Gene Screen: Ultrasensitive nanowires catch mutations

In the nanoworld, the division between wet biology and dry electronics can disappear. As a demonstration, researchers have devised a nanowire sensor that binds to DNA molecules and produces an electrical signal almost instantaneously. Such direct detection of DNA could enable physicians to use a single drop of blood to swiftly screen patients for myriad genetic disorders.

ELECTRIC MATCH. When receptors on a silicon nanowire (top) bind to DNA, the resulting complex (bottom) increases the wire’s conductivity.

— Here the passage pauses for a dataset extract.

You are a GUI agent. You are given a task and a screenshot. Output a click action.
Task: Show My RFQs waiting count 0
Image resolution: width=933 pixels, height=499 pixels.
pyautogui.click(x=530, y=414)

Lieber

The sensor, developed by chemist Charles Lieber of Harvard University and Jong-in Hahm, now of the Pennsylvania State University in State College, consists of a silicon wire several microns long and 20 nanometers wide. That’s the width of a common cold virus. The small-scale system detects a genetic mutation that underlies cystic fibrosis, a lung-clogging disorder that affects about 30,000 people in the United States.

To detect the mutation, the researchers placed the wires on a silicon surface and fixed an electrode to each of the wires’ ends. They then coated the wires with receptors harboring fragments of DNA that are complementary to the normal sequence of the gene implicated in cystic fibrosis.

When a sample containing DNA passed over the nanowire, the relevant DNA bound to the receptor and the nanowire’s conductivity increased. Normal DNA formed tight bonds with the receptor DNA, boosting the nanowire’s conductivity dramatically. Mutant DNA, on the other hand, bound to the receptor only loosely, resulting in a much smaller increase in conductivity. Lieber and Hahm describe their results in the Jan. 14 Nano Letters.

Not only can the nanowires respond to a gene within seconds, but they also generate measurable signals from just a few DNA molecules, says Hahm.

Existing genetic-screening technologies are more cumbersome. To obtain a strong signal, clinicians have to extract DNA from cells, produce many copies of it, label it with fluorescent tags, and then measure the fluorescence after it binds to detectors. The new nanowire skirts those time-consuming steps.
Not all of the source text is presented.